Shopkeepers protested, charging that the early closure at the end of September - instead of mid-October - would have been "devastating."
Yesterday, SSA chief executive officer Fred C. Raskin approved restoring the Oak Bluffs schedule to its original status, rescuing the two weeks for downtown merchants for at least another year.
The move came after weeks of heavy lobbying.
Oak Bluffs selectman Todd Rebello and Oak Bluffs port council member Marc Hanover met this Tuesday with Mr. Raskin. That same night, Vineyard SSA governor Kathryn Roessel sat in front of Oak Bluffs selectmen and heard their pleas to back the business interests in town.

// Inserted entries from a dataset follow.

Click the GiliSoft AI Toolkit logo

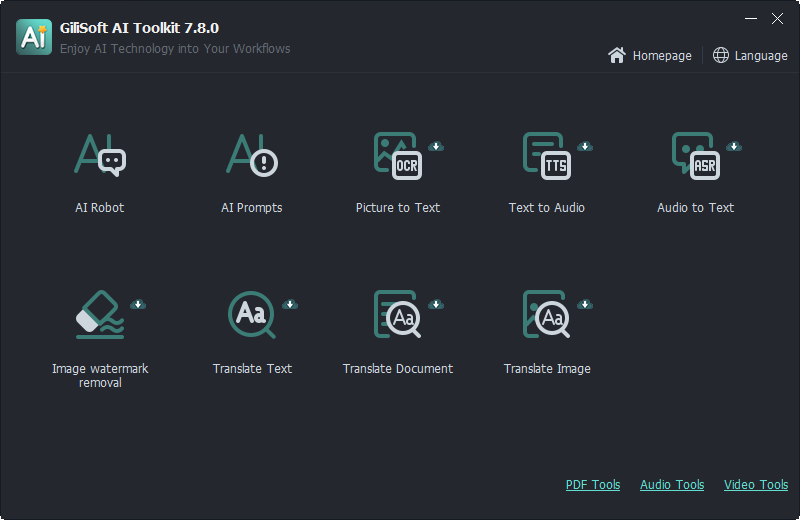pos(34,37)
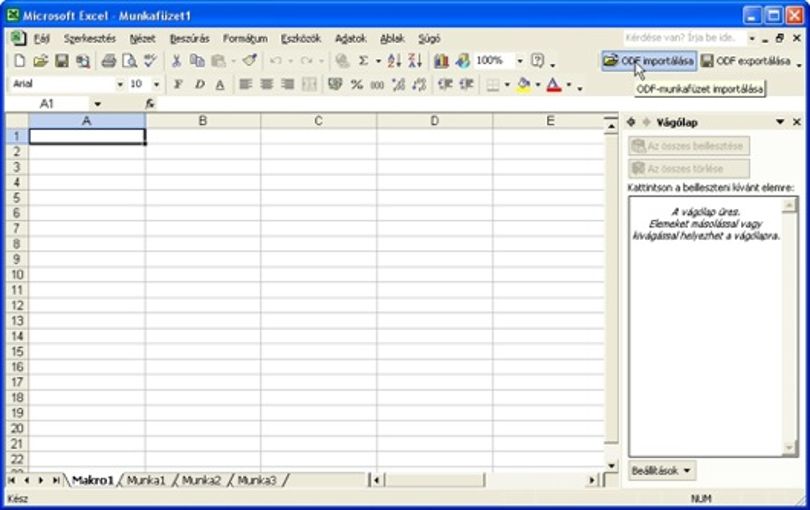Image resolution: width=810 pixels, height=510 pixels.
Task: Apply percent style format icon
Action: click(x=356, y=84)
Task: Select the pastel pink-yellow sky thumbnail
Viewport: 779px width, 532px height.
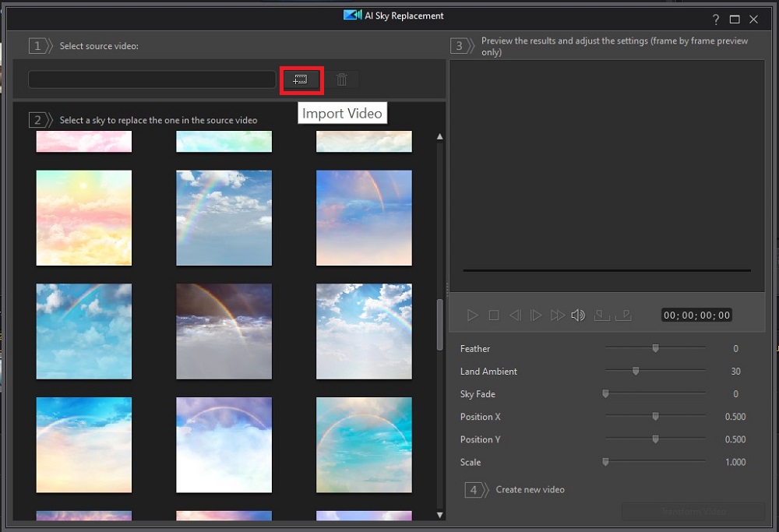Action: [x=84, y=218]
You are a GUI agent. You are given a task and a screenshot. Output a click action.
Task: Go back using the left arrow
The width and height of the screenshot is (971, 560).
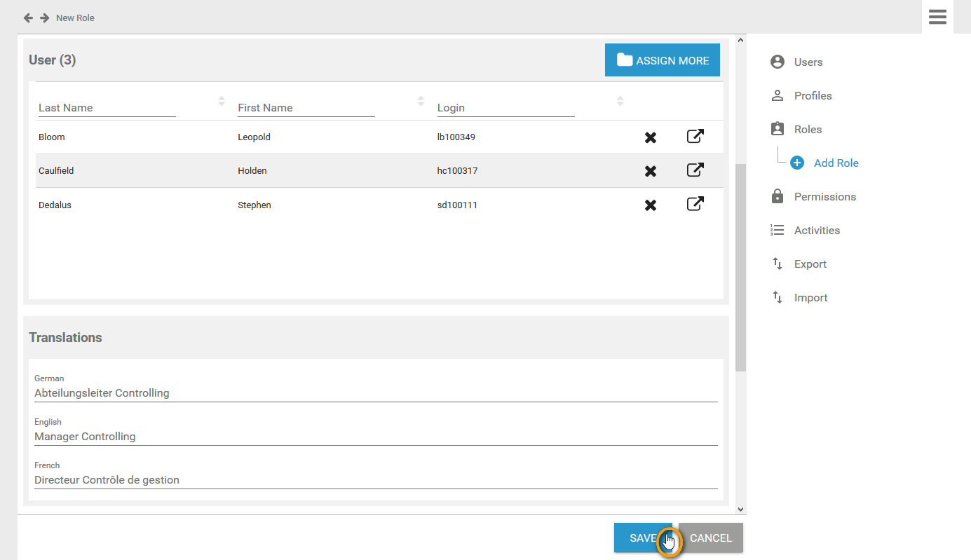(x=28, y=18)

"This town has fought for many years to keep that schedule and to extend it to Columbus Day," said selectmen chairman Richard Combra.
"It means a great deal to the economy of Oak Bluffs," said selectman Roger Wey. "The Steamship Authority might save $30,000, but to Oak Bluffs, this might be $100,000."
Ms. Roessel argued that she had to balance the interests of Oak Bluffs with the Islandwide desire to control SSA costs. She agreed that the cost-saving proposal didn't represent a huge sum of money, but she said that SSA managers are trying to contain rate hikes.
"We need to save money," she said.
She also shied away from the demand to put pressure on Mr. Raskin. "The board should really not be micro-managing operations," she added. "I make a big effort not to meddle in operational decisions."
The Vineyard SSA governor was blunt with selectmen in their Tuesday meeting. "You're taking a very alarmist view, thinking that Oak Bluffs is going to turn into a ghost town," she said.
She pointed to other ferries serving the town and suggested that tourists arriving in Vineyard Haven could ride the transit bus to Oak Bluffs.
But after yesterday's action at the monthly boat line meeting in Nantucket, Ms. Roessel said: "I'd like to thank management for responding to concerns expressed by people on the Vineyard. This is something that I didn't want to get in the middle of."
Mr. Raskin said senior managers had examined the traffic patterns and concluded that traffic is brisk enough to warrant keeping the terminal open. "We thought the boats were running empty but when we took a look, we found that they really weren't running empty," he said.
The SSA is only promising to preserve the status quo for one year, in part because a reconstruction project on the Oak Bluffs terminal may be under way by 2005.
Selectmen complained at the Tuesday meeting that the cutback on the schedule was never discussed with them. "There were quick and rash decisions made about Oak Bluffs," said Mr. Rebello.
Paul Strauss, an Oak Bluffs resident and a county commissioner, said the SSA didn't spend enough time considering the impact of trimming two weeks off the Oak Bluffs schedule.
Mr. Strauss also called on Ms. Roessel to do a better job talking to the town leaders. "We need more communication with you," he said.
Again, Ms. Roessel questioned the logic of relying on the SSA to boost shoulder-season business in one port town. She directed her question at Mr. Strauss: "As a county commissioner, what would you say to Aquinnah and Edgartown, why should the Steamship forego cuts to help merchants in one town?"
Ms. Roessel ended the meeting on a conciliatory note, saying "I'm happy to come see you guys anytime. Just call me."